During these last years, many famous names would visit Holdenhurst Road, to relay talks, reports and discussions to the BBC network, among them, one of the great pioneers of radio, Oliver Lodge, the writer H.G. Wells, and later, Richard Dimbleby, who sent his first ever report, an interview with a Wiltshire farmer and his cow, the champion milk-yielder that particular year. The end came finally on 14 June, 1939, when the station closed for the last time. When I made my Radio Solent celebratory programme in 1973, the original premises were still standing, at the end of a Victorian terrace, by that time, occupied by a children’s clothing firm. Subsequently, as the office block adjacent was developed, the foundations were undermined, and this was demolished, to be replaced by a paved and walled forecourt, and all trace of 6BM disappeared forever.

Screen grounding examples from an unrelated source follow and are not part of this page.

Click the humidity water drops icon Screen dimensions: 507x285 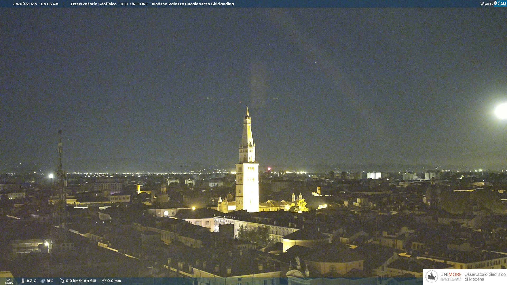coord(43,281)
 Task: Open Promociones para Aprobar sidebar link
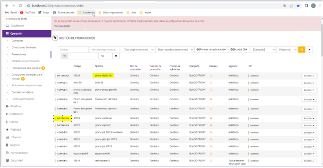tap(25, 68)
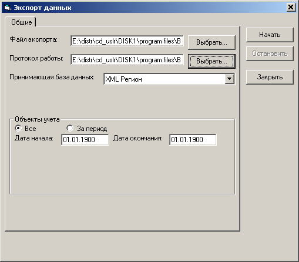
Task: Select the За период radio button
Action: [70, 128]
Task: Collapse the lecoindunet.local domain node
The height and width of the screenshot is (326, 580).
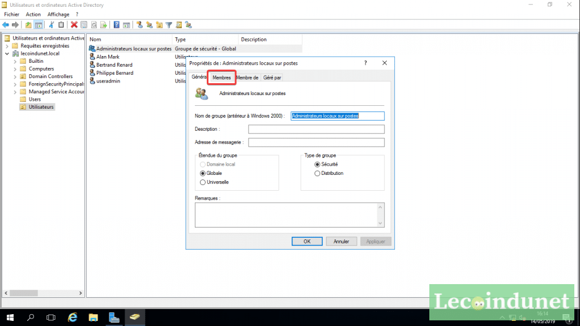Action: point(7,54)
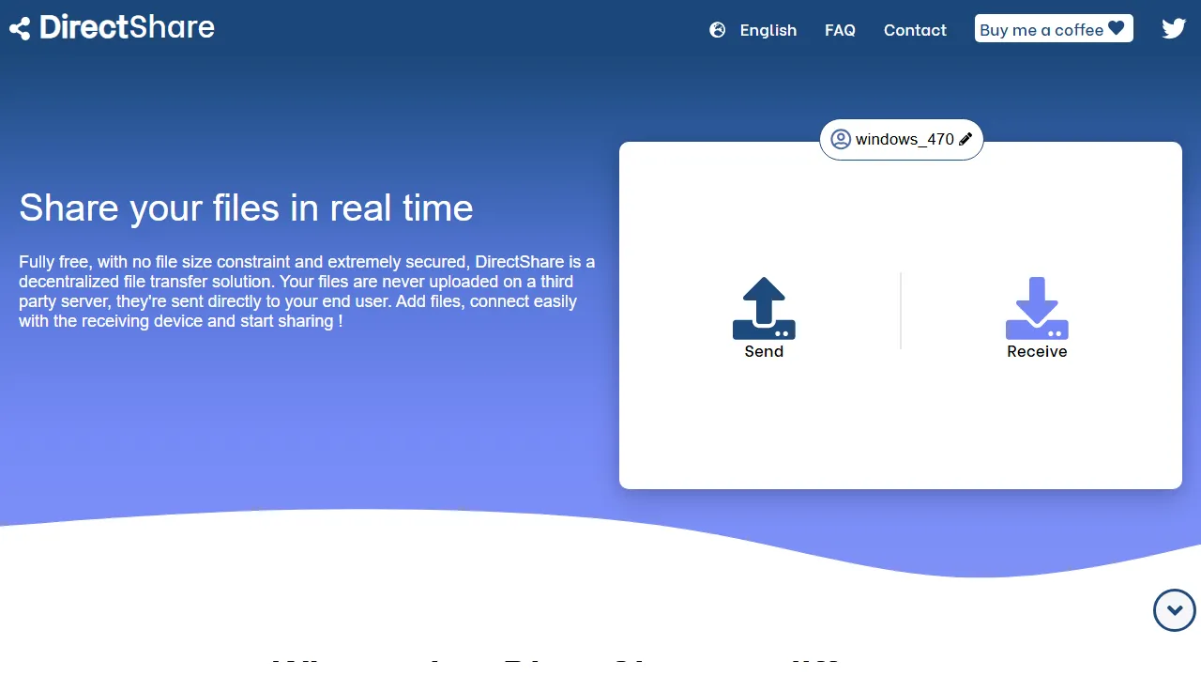Click the DirectShare home link
The height and width of the screenshot is (676, 1201).
[110, 27]
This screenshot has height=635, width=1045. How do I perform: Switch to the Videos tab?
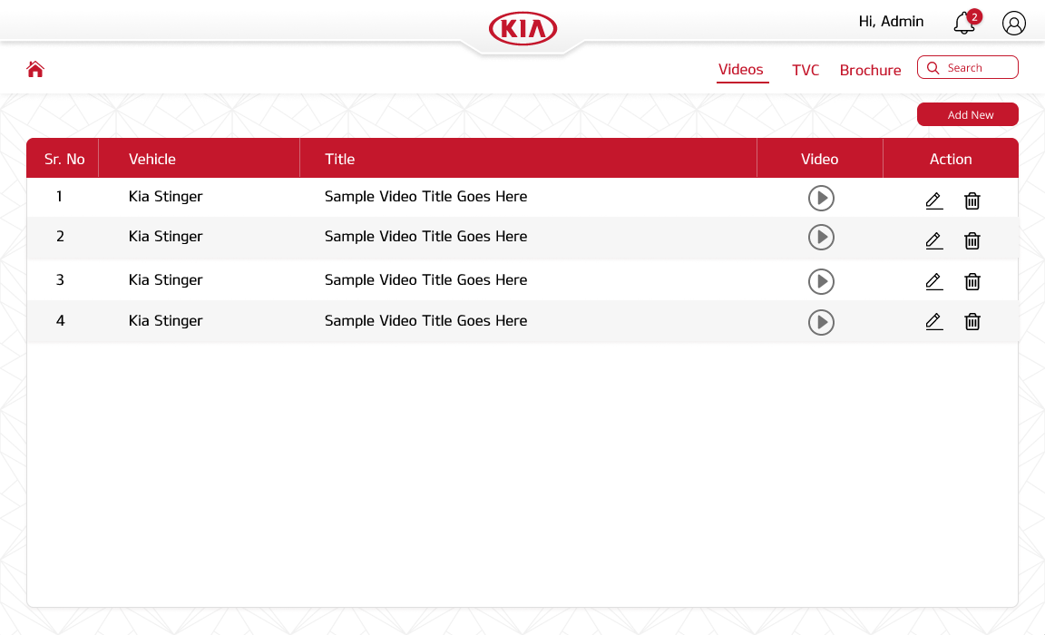(x=741, y=70)
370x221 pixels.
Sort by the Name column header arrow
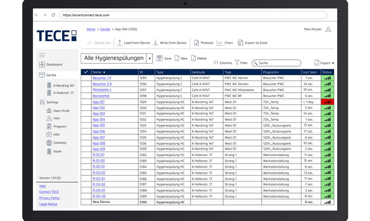[104, 72]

6BM is part of UK broadcasting history, part of the BBC’s heritage that spanned both its years as a company and as a corporation. It is an irony therefore, that the initiative for the first plaque to be placed on the site to commemorate the station’s pioneering existence, came not from the BBC, but from an independent, commercial radio station. During the 1980s, I was working for Two Counties Radio, just round the corner in Southcote Road. A number of us on the staff were aware of Bournemouth’s rich radio heritage, and also that we were working for the first Bournemouth-based radio station since those days.
The first programme controller, John Piper, had nurtured the belief that ‘Two Counties Radio’ would ultimately become better known as ‘2CR’, and there was a kind of homage to the idea of 6BM in that thought. Once, when I was interviewing Michael Hepher, then MD of Abbey Life, occupier at the time of the office block next door to where the station had stood, I gently suggested that his firm might consider placing some form of acknowledgement on its wall. This was done, unveiled by 2CR’s chairman, Lord Stokes, so 6BM had a visual street presence in Bournemouth once again.
At some point during subsequently years, the Abbey Life forecourt was redeveloped, the building changed hands, and the original plaque was lost. So it is particularly pleasing that now, at the initiative of BBC Radio Solent, in particular, Steve Harris and the BBC’s history department supported by Bournemouth Civic Society, a new plaque to commemorate those pioneers, comes once more to Holdenhurst Road. All of which brings us back to where we started, with dates and anniversaries, and how confusing they can be. Because the unveiling of the new 6BM plaque, on 17 October, 2022, the day before the BBC’s centenary, marked not the hundredth anniversary of the Bournemouth station’s opening, but ninety nine years since the first broadcast from the site.
Not to worry; it gives us an excuse for another centenary party in 2023. In the meantime, 6BM’s ghosts continue to haunt the imagination: Bertram Fryer, Louie Agnew, Fred Bacon and his band, Dan Godfrey and his orchestra…their sounds are still up there in the ether, spreading out, out into the atmosphere. ‘6BM calling! We do hope you can smell the pines.’